Submitted to: ASA-CSSA-SSSA Annual Meeting Abstracts
Publication Type: Abstract only
Publication Acceptance Date: 11/13/2006
Publication Date: 11/14/2006
Citation: Sistani, K.R., Adeli, A., Tewolde, H., Brink, G.E. 2006. Broiler Litter Application Date on Bermudagrass in Southeastern U.S.. ASA-CSSA-SSSA Annual Meeting Abstracts CD. Interpretive Summary:
Technical Abstract: Presently, more than 85% of the boiler (chicken, Gallus gallus domesticus) litter is being applied to pasture lands year-round. This practice results in nutrient losses and potentially unfavorable environmental impacts particularly during the wet winter months.
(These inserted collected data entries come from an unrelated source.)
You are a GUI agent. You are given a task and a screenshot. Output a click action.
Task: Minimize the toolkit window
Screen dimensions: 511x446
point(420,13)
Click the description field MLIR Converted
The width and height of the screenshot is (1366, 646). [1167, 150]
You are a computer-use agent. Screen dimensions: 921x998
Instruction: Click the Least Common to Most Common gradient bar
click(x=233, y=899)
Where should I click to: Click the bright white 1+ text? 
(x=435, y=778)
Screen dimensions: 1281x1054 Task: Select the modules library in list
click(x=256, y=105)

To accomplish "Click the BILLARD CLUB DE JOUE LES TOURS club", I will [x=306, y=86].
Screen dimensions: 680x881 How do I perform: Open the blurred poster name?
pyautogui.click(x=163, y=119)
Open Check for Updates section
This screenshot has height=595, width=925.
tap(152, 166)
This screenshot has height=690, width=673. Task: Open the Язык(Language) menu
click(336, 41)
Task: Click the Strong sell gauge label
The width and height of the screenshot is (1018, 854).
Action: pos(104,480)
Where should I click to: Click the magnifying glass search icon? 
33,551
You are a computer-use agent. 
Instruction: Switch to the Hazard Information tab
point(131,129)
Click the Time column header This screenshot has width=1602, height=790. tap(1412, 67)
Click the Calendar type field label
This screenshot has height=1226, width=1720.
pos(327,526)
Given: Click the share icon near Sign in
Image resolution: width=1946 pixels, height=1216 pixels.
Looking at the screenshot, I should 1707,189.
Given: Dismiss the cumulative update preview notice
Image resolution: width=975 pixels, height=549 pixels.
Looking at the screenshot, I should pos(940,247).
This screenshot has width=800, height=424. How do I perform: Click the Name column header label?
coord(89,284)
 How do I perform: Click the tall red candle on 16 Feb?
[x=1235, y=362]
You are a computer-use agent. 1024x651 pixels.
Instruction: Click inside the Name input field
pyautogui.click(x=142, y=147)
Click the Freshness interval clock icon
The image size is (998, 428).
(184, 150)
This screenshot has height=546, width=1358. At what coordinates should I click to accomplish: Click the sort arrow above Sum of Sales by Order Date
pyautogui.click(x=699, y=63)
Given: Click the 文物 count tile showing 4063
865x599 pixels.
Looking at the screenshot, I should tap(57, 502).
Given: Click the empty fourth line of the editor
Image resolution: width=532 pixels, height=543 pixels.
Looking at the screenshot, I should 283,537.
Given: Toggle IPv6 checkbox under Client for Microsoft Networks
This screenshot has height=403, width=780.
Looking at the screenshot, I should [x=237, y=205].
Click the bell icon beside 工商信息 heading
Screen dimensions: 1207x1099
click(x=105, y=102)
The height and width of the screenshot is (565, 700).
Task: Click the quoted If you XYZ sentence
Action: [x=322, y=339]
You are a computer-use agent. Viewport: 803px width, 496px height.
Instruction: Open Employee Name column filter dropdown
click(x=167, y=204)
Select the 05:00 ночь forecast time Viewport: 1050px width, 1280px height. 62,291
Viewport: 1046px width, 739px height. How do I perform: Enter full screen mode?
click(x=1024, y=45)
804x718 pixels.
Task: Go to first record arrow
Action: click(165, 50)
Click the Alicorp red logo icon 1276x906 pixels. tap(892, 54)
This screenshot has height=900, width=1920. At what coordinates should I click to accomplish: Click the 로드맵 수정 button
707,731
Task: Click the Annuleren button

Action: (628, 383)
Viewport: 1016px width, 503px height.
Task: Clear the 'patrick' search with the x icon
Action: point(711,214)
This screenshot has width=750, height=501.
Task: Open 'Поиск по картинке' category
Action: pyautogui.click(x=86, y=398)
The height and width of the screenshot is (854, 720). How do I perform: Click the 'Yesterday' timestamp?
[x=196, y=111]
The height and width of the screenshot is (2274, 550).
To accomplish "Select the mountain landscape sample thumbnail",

A field plot experiment was initiated in 2000 on a Ruston silt loam in Mize, MS to identify the optimum broiler litter application timing that enhances litter nutrient uptake by crops while minimizing undesirable nutrient buildup in soil. Seven treatments (litter application timings) were employed on previously established “Costal” hybrid bermudagrass [Cynodon dactylon (L.) Pers.] plots. For each treatment, total broiler litter (a mixture of chicken manure plus bedding materials) needed was calculated based on 400 kg N ha-1 for top bermudagrass yield (18 Mg ha-1), and applied either as a single, two-way split, or three-way split at different dates as follow: May; May/June; April/May/June; May/June/July; June/July/August; July/August/September; and August/September/October. Bermudagrass was harvested 5 times each year for dry matter (DM) and nutrient uptake determination. Significant differences in DM yield were observed in each year among application timings. The greatest DM yield was 17.6 Mg ha-1 for the single application in May and lowest at 16.0 Mg ha-1 for Aug/Sep/Oct application dates in 2001 and followed by the same trend in 2002. The N and P uptake by Coastal bermudagrass ranged from 290 to 378, and 53 to 63 kg ha-1 respectively, in 2001. Similar trend, however lower values for nutrient uptake were observed in 2002. Significant differences were observed among litter application timings in regard to soil residual of TC, TN, M3-P, NO3-N, Cu, and Fe elements at the end of the study. In general, summer and early fall litter applications resulted in greater buildup of most of these elements. Based on the results of this study, there is a wide window of litter application timing on Coastal bermudagrass pasture. However, the data suggest that the best litter application timing should be in early spring when minimum temperatures exceed those required for optimum bermudagrass growth.